OCHENTA


Gabo cumplió ochenta. Y hemorragias de tinta en todo el mundo hispanohablante se han asociado al festejo. Además han buscado coincidencias entre su cumpleaños, la fecha de aparición de su novela más famosa y la entrega del premio Nobel. Un cóctel explosivo para sacar jugoso partido. Es decir que por un tiempo García Márquez ocupará el centro de la escena literaria. Ya hubo maratón de lectura a cargo de famosos; el 26 de marzo en el Congreso de la Lengua, en su Colombia se presentará la edición homenaje de “Cien años de soledad” con una tirada de quinientos mil ejemplares a un precio bastante accesible, dicen.

Es inevitable. En otras columnas hemos hablado si tienen razón de ser estos aniversarios y si aportan algo a la figura o a la obra en cuestión. En nuestra época no es posible disociar literatura y mercado, por lo que cada una de estas fechas—cuando se trata de artistas o de obras—tiene su cuota de interés que las vuelve un poco sospechosas. Pero a su vez permiten para muchos una puerta de acceso al conocimiento de un autor o de una obra. Las sensaciones son ambiguas.

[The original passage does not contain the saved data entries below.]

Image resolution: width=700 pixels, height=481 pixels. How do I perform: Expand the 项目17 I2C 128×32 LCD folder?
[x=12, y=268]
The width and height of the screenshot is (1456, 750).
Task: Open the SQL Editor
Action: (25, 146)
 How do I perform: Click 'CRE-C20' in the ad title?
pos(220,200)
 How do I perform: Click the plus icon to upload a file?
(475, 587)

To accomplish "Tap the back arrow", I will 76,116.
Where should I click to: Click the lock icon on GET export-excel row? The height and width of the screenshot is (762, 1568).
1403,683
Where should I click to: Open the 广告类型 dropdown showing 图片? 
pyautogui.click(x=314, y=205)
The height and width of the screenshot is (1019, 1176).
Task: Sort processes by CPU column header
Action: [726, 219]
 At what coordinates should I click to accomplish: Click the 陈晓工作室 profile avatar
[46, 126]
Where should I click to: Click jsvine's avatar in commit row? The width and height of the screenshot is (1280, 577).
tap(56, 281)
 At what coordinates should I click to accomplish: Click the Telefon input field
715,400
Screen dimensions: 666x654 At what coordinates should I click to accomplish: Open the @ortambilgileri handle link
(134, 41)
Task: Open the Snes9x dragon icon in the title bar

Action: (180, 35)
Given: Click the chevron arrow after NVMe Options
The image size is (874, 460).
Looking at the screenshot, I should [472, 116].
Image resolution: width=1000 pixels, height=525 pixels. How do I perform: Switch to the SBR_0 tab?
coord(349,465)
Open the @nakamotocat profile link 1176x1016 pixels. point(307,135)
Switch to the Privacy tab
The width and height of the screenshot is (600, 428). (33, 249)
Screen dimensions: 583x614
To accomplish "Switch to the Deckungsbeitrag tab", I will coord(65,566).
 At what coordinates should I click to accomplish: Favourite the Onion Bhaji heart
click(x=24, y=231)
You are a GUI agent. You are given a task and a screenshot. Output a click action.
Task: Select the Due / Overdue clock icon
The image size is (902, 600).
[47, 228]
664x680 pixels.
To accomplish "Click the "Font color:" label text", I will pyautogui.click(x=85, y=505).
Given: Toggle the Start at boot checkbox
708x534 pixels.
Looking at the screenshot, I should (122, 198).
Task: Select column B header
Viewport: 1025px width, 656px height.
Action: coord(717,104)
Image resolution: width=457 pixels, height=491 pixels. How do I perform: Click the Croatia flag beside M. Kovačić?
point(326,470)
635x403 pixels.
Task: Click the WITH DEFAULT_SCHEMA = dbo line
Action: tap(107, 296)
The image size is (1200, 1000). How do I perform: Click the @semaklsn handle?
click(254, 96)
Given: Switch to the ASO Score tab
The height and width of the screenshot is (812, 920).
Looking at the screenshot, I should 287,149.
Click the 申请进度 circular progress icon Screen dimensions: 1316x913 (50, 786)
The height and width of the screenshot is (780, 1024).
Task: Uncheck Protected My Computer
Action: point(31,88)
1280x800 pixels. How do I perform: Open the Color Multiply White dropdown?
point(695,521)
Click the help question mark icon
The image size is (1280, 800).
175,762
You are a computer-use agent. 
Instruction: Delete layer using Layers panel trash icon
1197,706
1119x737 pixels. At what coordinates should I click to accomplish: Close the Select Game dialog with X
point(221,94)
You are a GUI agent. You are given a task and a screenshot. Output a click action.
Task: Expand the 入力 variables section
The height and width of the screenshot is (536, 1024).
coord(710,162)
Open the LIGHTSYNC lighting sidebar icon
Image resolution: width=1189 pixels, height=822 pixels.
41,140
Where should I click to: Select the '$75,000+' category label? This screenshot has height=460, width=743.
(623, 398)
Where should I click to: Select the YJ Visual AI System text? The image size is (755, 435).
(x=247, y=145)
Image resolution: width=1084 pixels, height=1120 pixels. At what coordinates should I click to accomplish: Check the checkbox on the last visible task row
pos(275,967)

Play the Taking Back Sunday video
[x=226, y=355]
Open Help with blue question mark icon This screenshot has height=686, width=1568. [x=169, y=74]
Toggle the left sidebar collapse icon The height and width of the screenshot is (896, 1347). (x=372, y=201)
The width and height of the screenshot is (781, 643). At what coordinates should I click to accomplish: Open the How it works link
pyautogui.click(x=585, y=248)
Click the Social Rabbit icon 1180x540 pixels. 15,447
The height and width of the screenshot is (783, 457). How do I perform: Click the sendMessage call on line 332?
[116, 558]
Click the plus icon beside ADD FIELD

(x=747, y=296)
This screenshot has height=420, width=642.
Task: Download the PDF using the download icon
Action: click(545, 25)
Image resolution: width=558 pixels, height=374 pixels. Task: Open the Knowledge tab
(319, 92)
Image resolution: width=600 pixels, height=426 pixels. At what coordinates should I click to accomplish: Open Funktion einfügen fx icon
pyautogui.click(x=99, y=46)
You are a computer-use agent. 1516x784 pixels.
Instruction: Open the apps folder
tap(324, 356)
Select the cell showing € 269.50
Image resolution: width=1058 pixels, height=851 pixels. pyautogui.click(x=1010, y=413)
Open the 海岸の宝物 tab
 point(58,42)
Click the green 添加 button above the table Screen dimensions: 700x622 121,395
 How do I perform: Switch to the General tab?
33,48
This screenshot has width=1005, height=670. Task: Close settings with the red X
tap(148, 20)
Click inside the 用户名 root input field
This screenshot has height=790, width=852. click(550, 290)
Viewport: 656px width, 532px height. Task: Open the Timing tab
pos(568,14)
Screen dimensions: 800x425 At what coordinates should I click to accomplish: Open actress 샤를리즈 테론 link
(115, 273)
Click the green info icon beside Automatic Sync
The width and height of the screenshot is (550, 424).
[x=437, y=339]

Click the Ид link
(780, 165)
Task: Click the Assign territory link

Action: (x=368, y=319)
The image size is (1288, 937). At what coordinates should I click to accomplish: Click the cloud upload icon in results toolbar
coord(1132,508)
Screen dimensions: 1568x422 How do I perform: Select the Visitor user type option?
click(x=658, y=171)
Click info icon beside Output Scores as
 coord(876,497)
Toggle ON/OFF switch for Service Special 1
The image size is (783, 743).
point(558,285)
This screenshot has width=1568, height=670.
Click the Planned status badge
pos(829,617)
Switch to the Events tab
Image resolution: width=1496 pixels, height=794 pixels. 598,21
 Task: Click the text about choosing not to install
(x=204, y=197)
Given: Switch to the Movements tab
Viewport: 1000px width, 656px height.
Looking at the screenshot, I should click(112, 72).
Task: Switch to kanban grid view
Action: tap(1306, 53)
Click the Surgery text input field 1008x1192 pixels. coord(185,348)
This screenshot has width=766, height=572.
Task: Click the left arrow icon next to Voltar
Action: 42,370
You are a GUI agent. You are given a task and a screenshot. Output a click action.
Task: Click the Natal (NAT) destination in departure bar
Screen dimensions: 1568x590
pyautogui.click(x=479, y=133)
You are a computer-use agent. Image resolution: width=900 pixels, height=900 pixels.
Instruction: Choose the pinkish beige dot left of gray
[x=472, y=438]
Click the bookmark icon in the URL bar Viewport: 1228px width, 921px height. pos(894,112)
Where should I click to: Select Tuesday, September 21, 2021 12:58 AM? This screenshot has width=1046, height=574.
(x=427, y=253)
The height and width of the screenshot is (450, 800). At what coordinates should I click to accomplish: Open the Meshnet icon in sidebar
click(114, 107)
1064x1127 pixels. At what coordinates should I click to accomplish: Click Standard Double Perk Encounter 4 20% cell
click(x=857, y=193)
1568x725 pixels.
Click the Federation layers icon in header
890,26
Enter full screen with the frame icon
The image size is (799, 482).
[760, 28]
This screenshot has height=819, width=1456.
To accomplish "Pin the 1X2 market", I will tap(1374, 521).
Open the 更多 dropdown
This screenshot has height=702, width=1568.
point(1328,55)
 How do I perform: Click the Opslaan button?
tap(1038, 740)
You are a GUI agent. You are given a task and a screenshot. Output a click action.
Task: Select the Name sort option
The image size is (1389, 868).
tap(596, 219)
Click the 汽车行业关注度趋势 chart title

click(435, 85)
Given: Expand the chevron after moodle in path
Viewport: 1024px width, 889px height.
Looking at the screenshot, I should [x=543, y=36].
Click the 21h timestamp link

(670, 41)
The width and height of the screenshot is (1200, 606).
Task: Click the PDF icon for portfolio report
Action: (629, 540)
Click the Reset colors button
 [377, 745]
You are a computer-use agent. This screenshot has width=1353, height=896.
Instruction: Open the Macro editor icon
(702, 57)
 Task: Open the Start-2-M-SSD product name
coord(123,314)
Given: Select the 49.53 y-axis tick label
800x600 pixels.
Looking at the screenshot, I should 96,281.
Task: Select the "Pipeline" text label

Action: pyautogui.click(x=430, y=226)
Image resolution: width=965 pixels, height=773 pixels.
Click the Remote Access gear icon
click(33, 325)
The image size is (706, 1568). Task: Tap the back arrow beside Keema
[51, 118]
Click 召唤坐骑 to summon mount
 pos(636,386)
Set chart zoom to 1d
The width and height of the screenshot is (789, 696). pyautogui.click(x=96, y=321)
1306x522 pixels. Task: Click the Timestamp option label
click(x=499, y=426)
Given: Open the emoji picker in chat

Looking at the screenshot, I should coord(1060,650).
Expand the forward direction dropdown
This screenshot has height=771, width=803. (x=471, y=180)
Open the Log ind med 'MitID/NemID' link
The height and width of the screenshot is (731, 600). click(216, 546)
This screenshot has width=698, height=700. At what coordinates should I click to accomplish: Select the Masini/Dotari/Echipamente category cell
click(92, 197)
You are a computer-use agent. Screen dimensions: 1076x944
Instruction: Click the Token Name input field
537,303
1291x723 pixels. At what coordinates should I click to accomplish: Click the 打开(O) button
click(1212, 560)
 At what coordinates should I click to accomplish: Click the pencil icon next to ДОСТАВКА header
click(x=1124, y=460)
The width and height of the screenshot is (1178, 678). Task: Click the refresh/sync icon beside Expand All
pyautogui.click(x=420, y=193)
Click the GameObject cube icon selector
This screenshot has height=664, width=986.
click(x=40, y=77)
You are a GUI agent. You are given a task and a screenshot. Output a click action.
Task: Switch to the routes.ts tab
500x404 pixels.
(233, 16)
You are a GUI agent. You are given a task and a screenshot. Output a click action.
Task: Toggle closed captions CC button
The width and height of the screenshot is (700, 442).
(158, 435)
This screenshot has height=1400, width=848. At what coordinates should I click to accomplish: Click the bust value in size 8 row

También hay cierta inquietud de mi parte, una inquietud carente de lógica y es la siguiente: me cuesta admitir que ese anciano de pelo y bigote blanco y anteojos enormes de miope sea el escritor que uno ve en las solapas de los libros que están en mi biblioteca. Quizás tienda a asociar la escritura de esos libros, su perennidad con las fotos cuyo referente—a la inversa de Dorian Gray— se sigue desgastando con el tiempo. Es la misma zozobra que experimento ante el envejecimiento de los rockeros. Pertenezco a una generación que creció en un contexto en el que el rock era una música hecha por jóvenes y para jóvenes, sin embargo hoy quedo perplejo ante los aliños que el tiempo ha hecho en la mayoría de aquellos rebeldes. No asocio mi propio cambio al cambio de determinadas esferas del mundo circundante, olvido aquel famoso verso de Machado: “cambian la mar y el monte/ y el ojo que los mira”.

Pero volvamos al cauce principal después de todos estos meandros. Volvamos a Gabo. Después del Tony, después de Corin Tellado, después de Lafuente Estefanía, García Márquez está asociado en mi memoria con la pasión de leer, con la puerta de entrada a la literatura. En aquel adolescente cuyo tiempo era un remanso, la escuela me brindó la oportunidad de encontrarme con un librito pequeño, rarísimo (para mí), que trataba de una espera y que tenía una violencia contenida que en cada página estaba a punto de estallar. Comentábamos el final, sobre todo la palabra “mierda” que cerraba el libro. Fue el primer escalón.

Algunos años después, tirado en el piso de un comedor, buscando el frescor ausente de las siestas del desierto patagónico, devoré en ese enero encendido, la saga de los Buendía. Aún recuerdo el aroma del papel, el color de la frazada que me aislaba de las baldosas y el hueco del tiempo tallado por esa historia inolvidable.